**WHAT IS REQUIRED:** Arrange every line of the rows below as a Markdown table with the columns Number and Content, skipping blank lines. Leave the pictures out of your table.

Word and element pointing rows:
## begin
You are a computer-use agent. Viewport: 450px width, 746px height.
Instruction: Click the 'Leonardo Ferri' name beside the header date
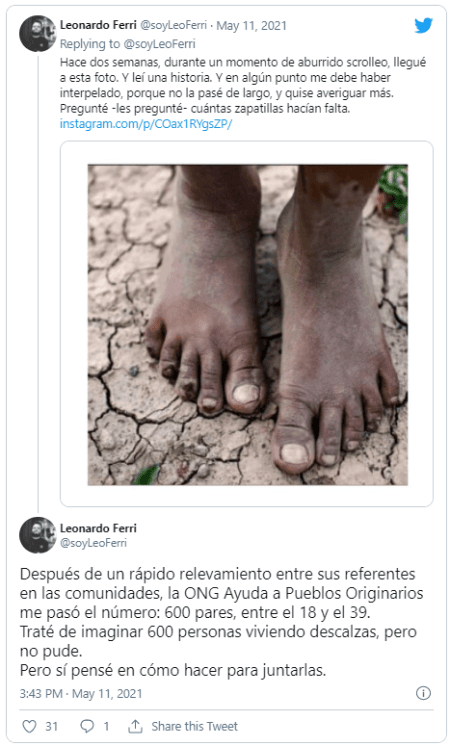coord(98,25)
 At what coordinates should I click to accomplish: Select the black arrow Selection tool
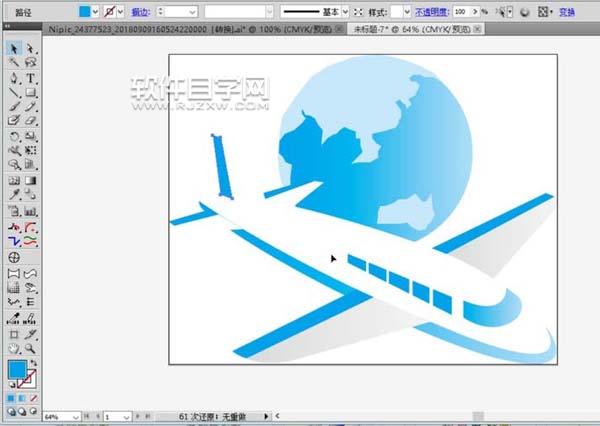pos(14,49)
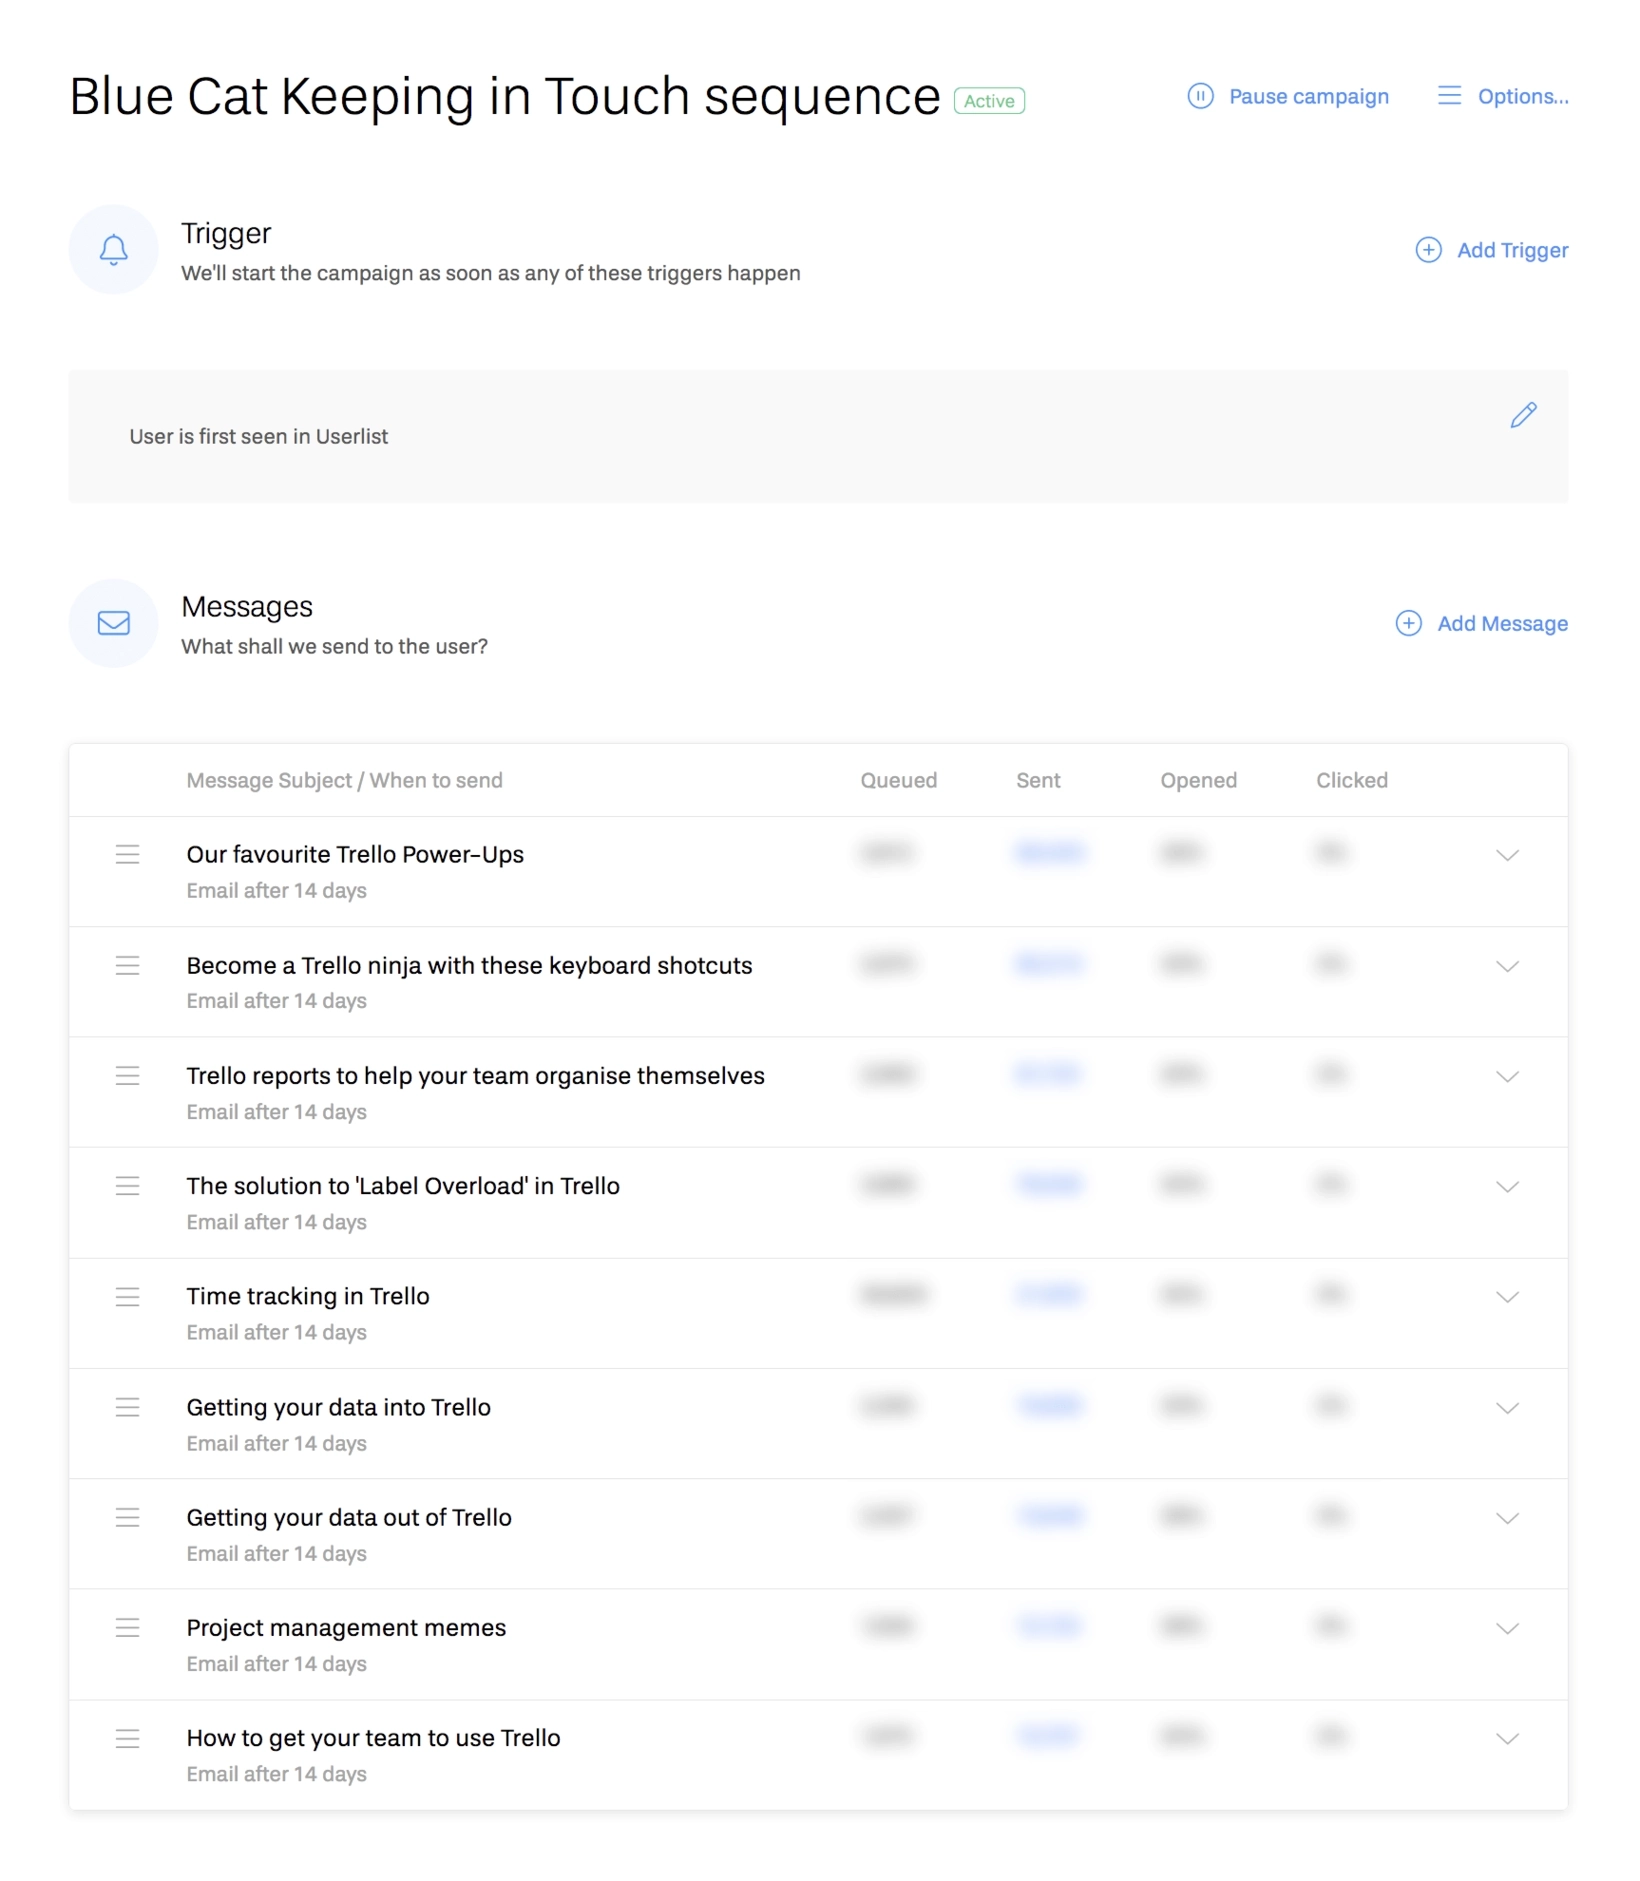Click the Active status badge

click(988, 101)
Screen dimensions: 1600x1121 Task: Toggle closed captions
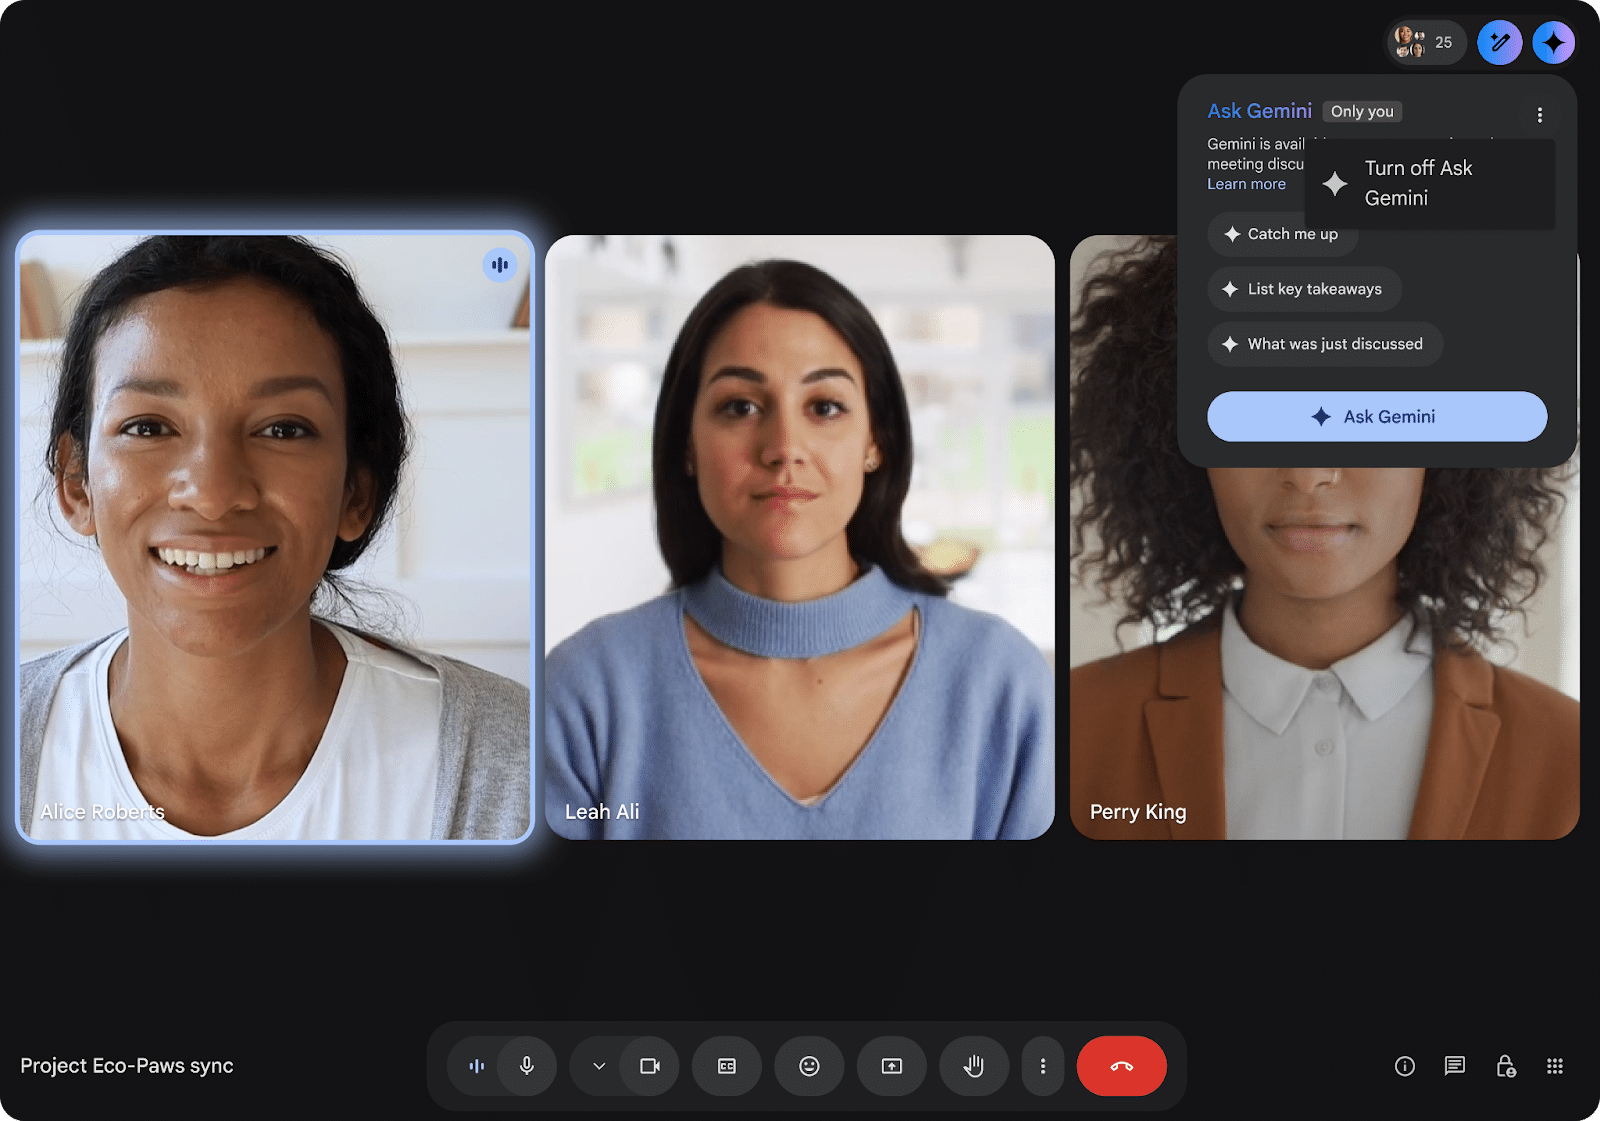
## end
**SOLUTION FOR THIS TASK:**
| Number | Content |
|---|---|
| 1 | You are a computer-use agent. Viewport: 450px width, 746px height. |
| 2 | Instruction: Click the 'Leonardo Ferri' name beside the header date |
| 3 | coord(98,25) |
| 4 |  At what coordinates should I click to accomplish: Select the black arrow Selection tool |
| 5 | pos(14,49) |
| 6 | Click the Active status badge |
| 7 | click(988, 101) |
| 8 | Screen dimensions: 1600x1121 Task: Toggle closed captions |